AUTHORITIES have clamped down on littering and fly tipping in Gibraltar by raising fines to four times their previous amount.
The Department of the Environment rang the changes to cover throwing litter in public places and throwing out of ‘dangerous’ rubbish.
Litter wardens, environmental officers and CCTV will be used to catch offenders leaving rubbish bags beside full bins and not recycling properly.
The Department of the Environment said in a statement it would take a zero tolerance approach to litter from now on.
People who throw, drop or don’t properly get rid of litter will now have to pay £250 for the offence rather than £70.
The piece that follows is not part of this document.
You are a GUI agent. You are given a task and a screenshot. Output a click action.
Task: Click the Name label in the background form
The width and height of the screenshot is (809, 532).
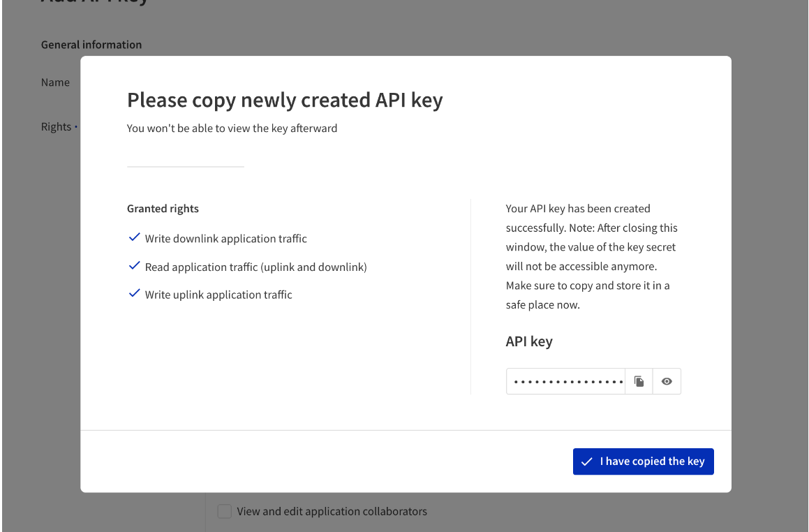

Fines for throwing dangerous old paint, oil, dog poo or used nappies as well as sharp items, mattresses or furniture went up from £250 to £1000.
The government advised residents to take this waste to either the Eco Park on Devil’s Tower Road or the Civic Amenities Site on Europa Advance Road.
Both sites are open from 8am to 8pm weekdays and 9am-5pm weekends and most public holidays.
“Any rubbish deposited on the floor constitutes an offence – this includes leaving bin bags next to bins or bin stores that are full,” the government statement read.
“If the rubbish does not fit inside the bin then you need to find an alternative location.
Residents are advised not to use general litter bins for household refuse, as there is no refuse collection on Saturday night and Sunday morning. Instead, they should either take out their rubbish on Friday night or keep it at home until Sunday.
On Main Street, rubbish can only be placed outside between 7 and 8 pm, and not on any side streets.
People wishing to get rid of waste outside these hours must use the nearest rubbish bin.
The rules have also been updated to stop mixing household waste or incorrect types of waste in recycling bins.
Offenders who do not respect the efforts of conscientious rubbish separators face a fine of £250.
To make the most of space in the blue bins, cardboard boxes should be flattened before disposal, the government said.
Waste cooking oil can be thrown in orange bins, but it must be put inside a sealed plastic container.
To enforce these measures, authorities have put up CCTV cameras across Gibraltar to catch offenders.
Litter Wardens, Environmental Monitors, Environmental Agency Officers, Environmental Protection and Research Officers, and the police have powers to enforce the new law.